**Passage shown**
::::::
We have recently seen a leaked benchmark for Shadow of The Tomb Raider with RT for the 6800 (non XT) at both 4K and 1440p, this benchmark shows the card performing quite admirably, beating out a 2080ti and 3070 with Ray Tracing turned on. Of course this could have been faked, or could be an outlier for whatever reason and not represent performance across the board in multiple titles so wait for real benchmarks.

But if this does represent the general performance level, then that is pretty impressive and would indicate that in real world scenarios in hybrid rendering scenarios the performance of the AMD cards might be quite close to the 3000 series cards. Maybe a few FPS difference, nothing monumental the way people are currently making out.

If the 6800 benchmark is real and representative of general RT performance then what is especially impressive is that it got this performance on DXR 1.0, which is designed as a collaboration with MS and Nvidia and designed around Nvidia's RT solution, AMD worked with MS on DXR 1.1 which is optimized for AMD's solution. So any RTX games currently are optimized for Nvidia hardware/DXR 1.0

Not saying this will necessarily make a difference in the end as we haven't seen any DXR 1.1 games yet, and I don't know what kind of performance "loss" AMD has with DXR 1.0 compared to any kind of hypothetical "gain" they might have with DXR 1.1, but just something worth taking into account.
::::::
**Records**
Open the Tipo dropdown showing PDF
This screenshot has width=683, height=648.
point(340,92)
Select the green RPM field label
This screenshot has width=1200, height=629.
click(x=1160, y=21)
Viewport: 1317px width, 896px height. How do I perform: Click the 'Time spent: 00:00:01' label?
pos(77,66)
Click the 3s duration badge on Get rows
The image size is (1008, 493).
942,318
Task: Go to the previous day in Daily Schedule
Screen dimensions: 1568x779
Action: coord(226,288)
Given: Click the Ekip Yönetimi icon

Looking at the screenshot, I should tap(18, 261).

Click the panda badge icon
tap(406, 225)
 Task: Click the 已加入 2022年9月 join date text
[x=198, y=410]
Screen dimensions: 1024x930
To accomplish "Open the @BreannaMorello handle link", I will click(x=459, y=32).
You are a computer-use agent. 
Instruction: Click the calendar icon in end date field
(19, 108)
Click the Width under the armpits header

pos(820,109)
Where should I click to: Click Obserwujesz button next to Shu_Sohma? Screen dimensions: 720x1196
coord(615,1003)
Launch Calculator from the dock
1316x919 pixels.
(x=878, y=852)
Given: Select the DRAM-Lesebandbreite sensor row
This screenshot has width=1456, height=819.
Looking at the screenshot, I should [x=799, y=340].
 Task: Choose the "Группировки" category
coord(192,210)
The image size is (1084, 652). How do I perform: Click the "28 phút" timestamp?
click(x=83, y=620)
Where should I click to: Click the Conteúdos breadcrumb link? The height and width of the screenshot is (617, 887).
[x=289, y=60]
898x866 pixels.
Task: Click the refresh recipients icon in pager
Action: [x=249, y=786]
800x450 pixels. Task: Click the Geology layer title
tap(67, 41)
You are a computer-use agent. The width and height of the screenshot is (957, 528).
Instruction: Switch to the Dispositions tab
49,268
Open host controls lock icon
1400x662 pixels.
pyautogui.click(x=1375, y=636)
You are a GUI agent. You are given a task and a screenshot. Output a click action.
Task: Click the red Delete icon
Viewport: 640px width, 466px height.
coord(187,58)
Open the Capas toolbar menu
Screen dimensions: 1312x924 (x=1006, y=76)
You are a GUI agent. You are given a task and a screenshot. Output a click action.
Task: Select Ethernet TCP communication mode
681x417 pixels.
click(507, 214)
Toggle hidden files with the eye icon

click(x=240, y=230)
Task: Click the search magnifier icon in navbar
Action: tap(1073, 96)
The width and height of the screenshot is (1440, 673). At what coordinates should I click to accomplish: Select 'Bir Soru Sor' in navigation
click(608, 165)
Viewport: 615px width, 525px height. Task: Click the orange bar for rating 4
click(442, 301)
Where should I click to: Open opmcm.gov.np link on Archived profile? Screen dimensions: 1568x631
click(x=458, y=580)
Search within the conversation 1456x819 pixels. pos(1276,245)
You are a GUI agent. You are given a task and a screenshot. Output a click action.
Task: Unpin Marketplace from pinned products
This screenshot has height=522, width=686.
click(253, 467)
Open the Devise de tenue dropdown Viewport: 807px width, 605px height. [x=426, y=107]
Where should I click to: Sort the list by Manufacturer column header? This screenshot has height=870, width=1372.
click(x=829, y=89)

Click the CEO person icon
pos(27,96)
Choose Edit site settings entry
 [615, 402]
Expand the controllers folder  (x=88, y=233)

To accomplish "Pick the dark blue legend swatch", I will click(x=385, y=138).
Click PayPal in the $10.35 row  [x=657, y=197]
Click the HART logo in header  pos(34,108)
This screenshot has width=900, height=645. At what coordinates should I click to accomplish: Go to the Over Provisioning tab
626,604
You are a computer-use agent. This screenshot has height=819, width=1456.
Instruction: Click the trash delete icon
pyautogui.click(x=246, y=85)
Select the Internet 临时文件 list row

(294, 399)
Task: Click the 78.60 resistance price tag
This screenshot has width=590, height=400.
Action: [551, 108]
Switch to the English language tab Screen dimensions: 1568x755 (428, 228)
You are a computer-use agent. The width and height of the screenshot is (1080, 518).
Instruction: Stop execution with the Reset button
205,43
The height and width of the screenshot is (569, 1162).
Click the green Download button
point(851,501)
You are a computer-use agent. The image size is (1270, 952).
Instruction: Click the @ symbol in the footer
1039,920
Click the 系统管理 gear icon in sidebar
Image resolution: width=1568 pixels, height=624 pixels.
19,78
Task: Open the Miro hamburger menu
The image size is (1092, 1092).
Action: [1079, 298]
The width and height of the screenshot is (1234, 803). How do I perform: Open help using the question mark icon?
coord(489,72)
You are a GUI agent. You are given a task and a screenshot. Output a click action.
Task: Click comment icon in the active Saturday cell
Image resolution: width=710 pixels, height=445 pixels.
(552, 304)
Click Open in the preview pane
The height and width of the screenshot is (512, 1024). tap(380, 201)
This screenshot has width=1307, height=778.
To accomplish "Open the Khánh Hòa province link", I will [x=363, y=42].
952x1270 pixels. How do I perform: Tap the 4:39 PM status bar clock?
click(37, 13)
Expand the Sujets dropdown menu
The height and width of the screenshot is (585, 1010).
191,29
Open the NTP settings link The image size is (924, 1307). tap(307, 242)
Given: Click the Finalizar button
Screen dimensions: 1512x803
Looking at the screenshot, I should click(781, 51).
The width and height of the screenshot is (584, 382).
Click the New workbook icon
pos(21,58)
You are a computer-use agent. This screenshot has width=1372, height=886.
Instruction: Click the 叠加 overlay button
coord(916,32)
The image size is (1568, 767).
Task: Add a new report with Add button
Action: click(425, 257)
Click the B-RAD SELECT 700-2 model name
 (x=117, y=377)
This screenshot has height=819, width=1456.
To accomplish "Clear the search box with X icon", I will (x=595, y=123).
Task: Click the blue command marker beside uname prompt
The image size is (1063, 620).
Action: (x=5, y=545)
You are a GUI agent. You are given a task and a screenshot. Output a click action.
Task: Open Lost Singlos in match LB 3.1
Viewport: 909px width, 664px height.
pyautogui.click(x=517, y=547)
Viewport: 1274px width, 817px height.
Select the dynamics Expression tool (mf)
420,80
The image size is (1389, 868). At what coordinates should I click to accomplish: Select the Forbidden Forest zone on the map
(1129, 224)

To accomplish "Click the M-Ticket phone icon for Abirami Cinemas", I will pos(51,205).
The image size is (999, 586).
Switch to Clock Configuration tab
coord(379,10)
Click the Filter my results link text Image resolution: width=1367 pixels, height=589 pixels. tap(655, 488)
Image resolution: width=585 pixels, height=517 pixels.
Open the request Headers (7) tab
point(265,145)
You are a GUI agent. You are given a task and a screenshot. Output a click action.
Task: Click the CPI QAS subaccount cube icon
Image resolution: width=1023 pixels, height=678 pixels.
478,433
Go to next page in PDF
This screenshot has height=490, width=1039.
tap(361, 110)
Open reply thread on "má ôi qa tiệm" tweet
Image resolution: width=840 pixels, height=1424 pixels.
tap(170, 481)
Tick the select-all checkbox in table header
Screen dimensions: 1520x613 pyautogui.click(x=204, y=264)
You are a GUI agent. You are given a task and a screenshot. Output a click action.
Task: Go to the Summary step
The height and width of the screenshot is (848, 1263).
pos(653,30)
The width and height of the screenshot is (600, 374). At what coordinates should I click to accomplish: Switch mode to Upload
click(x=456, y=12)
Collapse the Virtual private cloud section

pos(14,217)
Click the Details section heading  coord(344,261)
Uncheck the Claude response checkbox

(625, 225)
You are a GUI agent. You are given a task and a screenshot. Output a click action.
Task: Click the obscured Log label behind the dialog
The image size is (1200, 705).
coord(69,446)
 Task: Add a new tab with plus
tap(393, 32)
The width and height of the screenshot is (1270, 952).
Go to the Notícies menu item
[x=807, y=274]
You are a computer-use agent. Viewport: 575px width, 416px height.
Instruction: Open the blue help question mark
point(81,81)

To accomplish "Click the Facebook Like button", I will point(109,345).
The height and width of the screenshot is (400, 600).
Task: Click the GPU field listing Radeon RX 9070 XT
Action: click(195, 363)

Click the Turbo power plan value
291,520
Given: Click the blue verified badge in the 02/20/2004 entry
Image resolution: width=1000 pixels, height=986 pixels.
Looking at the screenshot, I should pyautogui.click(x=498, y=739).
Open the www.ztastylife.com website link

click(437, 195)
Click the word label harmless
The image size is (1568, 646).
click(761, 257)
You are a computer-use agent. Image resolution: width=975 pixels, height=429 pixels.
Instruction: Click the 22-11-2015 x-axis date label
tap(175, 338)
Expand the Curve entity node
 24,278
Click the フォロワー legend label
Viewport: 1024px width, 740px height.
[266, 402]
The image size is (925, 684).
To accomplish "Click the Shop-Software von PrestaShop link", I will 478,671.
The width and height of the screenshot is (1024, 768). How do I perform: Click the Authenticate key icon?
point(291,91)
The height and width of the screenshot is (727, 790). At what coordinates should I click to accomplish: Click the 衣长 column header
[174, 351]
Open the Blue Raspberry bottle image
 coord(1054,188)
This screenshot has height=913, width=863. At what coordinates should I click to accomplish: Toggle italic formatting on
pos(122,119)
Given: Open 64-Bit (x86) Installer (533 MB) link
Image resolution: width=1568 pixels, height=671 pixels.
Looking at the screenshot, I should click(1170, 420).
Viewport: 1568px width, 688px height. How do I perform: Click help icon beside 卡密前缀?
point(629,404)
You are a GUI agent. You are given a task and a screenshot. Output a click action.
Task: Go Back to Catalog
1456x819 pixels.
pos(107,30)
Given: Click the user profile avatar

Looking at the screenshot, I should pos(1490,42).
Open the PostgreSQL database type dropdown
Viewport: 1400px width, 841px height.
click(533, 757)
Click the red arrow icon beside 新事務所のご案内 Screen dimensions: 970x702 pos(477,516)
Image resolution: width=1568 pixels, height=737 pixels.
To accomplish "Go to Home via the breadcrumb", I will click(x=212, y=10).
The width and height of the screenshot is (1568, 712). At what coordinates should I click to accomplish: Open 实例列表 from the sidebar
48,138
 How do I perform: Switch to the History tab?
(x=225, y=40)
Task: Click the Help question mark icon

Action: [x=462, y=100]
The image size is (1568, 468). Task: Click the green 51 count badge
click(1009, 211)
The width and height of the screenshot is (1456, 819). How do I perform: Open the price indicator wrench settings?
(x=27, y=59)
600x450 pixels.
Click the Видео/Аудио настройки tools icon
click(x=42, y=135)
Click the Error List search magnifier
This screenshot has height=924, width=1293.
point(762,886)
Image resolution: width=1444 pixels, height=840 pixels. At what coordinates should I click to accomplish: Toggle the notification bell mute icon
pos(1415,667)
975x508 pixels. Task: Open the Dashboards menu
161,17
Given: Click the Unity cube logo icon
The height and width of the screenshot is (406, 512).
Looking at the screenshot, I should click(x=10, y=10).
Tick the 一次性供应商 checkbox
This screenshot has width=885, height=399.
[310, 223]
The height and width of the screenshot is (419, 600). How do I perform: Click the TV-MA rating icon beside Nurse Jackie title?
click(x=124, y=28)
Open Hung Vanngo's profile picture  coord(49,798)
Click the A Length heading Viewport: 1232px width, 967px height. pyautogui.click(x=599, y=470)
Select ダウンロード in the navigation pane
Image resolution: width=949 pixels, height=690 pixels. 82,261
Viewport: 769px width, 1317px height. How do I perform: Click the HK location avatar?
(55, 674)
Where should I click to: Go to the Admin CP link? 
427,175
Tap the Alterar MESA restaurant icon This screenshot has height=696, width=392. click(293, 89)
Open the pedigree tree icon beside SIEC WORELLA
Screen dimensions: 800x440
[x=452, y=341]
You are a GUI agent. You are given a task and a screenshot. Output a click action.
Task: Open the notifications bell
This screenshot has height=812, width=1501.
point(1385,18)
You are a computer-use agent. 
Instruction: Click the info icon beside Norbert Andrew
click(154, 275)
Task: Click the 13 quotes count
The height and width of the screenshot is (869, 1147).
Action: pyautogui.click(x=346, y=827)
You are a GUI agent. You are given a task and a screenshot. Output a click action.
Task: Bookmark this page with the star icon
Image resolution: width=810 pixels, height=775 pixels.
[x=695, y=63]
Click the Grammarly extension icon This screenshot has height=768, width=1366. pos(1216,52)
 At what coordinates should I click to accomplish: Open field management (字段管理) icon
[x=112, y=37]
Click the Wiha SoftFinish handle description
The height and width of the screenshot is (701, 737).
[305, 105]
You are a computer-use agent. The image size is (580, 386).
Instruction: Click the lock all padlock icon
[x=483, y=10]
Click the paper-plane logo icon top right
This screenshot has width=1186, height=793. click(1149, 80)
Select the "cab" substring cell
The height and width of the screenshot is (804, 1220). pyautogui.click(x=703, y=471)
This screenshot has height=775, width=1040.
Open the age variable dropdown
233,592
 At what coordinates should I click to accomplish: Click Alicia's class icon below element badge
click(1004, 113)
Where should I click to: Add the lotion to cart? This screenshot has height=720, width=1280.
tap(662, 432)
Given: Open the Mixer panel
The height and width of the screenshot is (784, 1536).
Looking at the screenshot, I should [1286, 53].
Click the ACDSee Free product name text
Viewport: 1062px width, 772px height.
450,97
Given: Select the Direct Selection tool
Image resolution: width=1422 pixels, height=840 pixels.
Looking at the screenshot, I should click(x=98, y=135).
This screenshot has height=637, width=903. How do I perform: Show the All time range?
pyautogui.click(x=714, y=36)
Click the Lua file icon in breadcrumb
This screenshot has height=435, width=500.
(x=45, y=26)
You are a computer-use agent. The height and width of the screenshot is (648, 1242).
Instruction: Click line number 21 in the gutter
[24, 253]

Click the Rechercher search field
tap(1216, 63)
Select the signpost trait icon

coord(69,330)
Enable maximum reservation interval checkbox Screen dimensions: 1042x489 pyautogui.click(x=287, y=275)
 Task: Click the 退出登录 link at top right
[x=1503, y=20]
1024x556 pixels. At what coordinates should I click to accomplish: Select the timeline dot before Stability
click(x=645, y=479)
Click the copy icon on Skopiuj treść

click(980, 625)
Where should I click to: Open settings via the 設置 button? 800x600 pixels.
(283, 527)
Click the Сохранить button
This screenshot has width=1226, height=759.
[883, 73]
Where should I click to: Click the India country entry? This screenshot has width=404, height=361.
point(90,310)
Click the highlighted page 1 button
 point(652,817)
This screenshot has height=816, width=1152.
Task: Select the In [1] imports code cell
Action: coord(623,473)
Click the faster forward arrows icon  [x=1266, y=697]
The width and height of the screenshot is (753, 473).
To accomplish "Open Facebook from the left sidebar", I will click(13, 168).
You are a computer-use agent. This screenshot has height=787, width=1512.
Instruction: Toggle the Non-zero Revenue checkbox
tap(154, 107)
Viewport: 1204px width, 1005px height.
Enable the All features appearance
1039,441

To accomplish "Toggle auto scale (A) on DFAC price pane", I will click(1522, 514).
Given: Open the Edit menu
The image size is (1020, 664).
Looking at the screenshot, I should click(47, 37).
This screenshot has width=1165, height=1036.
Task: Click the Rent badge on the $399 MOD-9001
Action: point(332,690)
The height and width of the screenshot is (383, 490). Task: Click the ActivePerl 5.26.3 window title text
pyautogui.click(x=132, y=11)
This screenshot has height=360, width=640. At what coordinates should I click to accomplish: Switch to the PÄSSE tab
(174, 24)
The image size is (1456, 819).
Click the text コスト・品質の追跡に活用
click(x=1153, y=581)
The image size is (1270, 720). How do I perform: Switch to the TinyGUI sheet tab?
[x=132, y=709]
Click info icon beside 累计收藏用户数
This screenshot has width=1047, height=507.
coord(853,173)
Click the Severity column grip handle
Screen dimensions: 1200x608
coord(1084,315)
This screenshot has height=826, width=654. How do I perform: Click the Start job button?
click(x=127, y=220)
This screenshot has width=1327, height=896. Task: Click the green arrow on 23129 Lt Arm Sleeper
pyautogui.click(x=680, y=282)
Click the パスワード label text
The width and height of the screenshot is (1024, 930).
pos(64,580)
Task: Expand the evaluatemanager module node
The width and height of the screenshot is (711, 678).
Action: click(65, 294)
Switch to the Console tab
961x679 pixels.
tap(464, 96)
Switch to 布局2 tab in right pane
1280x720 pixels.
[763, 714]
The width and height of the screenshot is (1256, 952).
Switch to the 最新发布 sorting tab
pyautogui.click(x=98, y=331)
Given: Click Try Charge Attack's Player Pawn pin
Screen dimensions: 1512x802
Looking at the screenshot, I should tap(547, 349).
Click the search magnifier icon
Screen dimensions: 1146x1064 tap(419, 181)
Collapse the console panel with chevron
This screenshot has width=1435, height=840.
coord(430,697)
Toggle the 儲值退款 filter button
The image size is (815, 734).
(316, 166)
::::::
**Exercise task 1**
In the passage about the leaked benchmark, which two cards did the 6800 beat with Ray Tracing turned on?
**Exercise task 2**
Reproduce the passage about the leaked benchmark between "We have recently" and "for real benchmarks.", inclusive.

**Written response 1**
A 2080ti and a 3070.

**Written response 2**
We have recently seen a leaked benchmark for Shadow of The Tomb Raider with RT for the 6800 (non XT) at both 4K and 1440p, this benchmark shows the card performing quite admirably, beating out a 2080ti and 3070 with Ray Tracing turned on. Of course this could have been faked, or could be an outlier for whatever reason and not represent performance across the board in multiple titles so wait for real benchmarks.